▶ _PROBLEM TO SOLVE_
Leave out the pictures and repeat exactly the lines from the one containing "Expand the UnitConverterTests folder" through the final line of the listing below.

▶ _THE DATA_
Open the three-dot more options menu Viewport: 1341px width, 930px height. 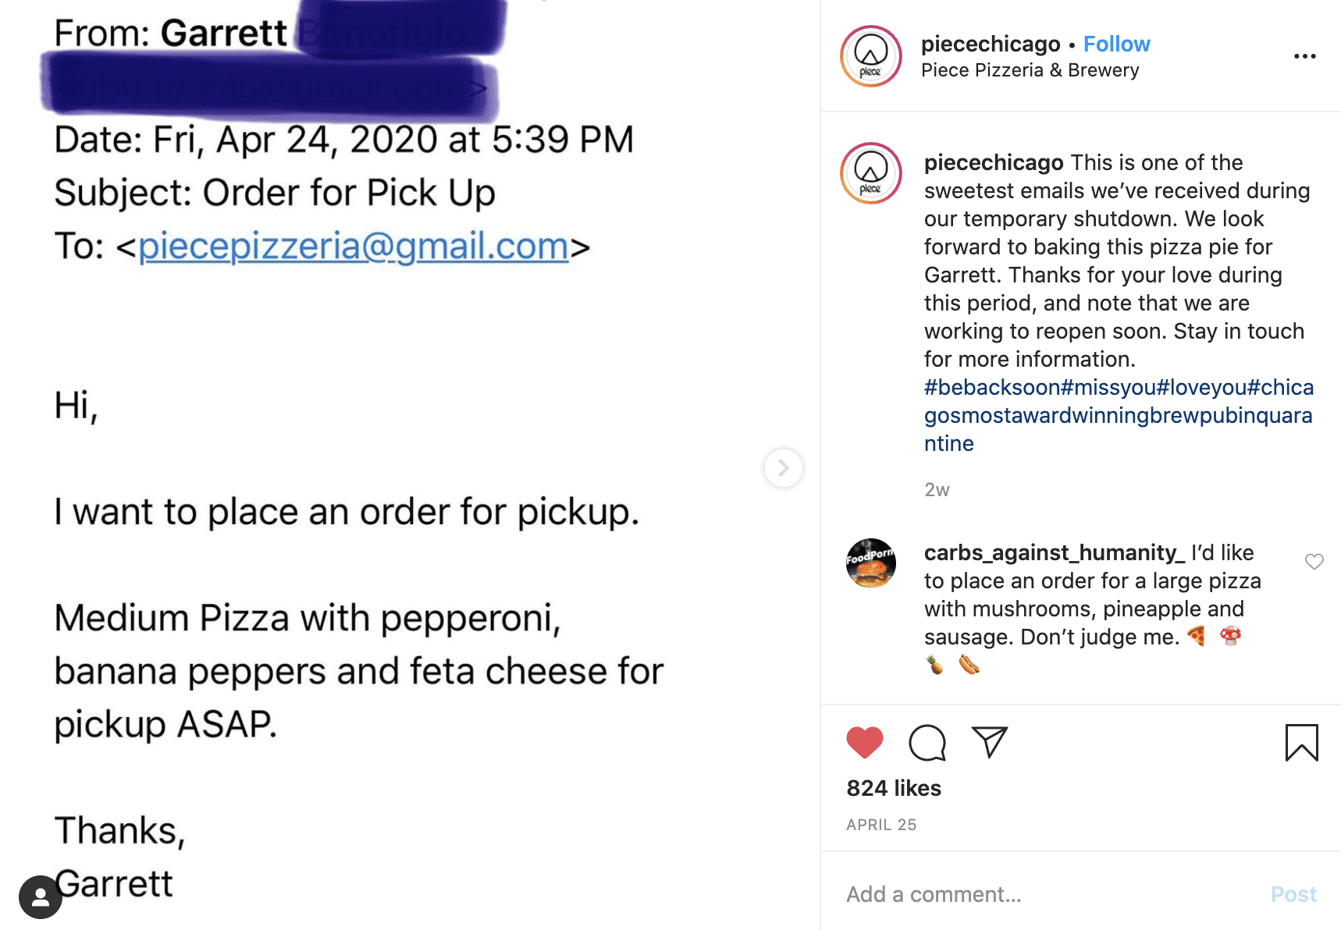pos(1305,56)
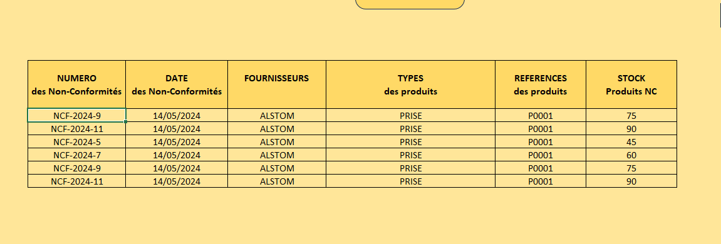Click the stock value 60 cell
Screen dimensions: 721x244
631,155
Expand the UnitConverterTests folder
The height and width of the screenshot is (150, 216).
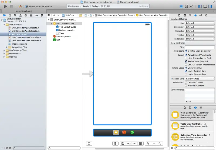click(x=4, y=50)
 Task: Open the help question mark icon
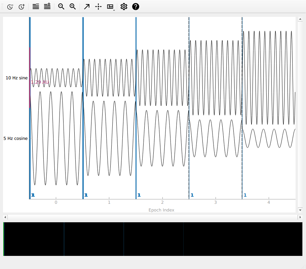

▶ _RESPONSE TO THE EXERCISE_
Expand the UnitConverterTests folder
The height and width of the screenshot is (150, 216).
click(x=4, y=50)
 Task: Open the help question mark icon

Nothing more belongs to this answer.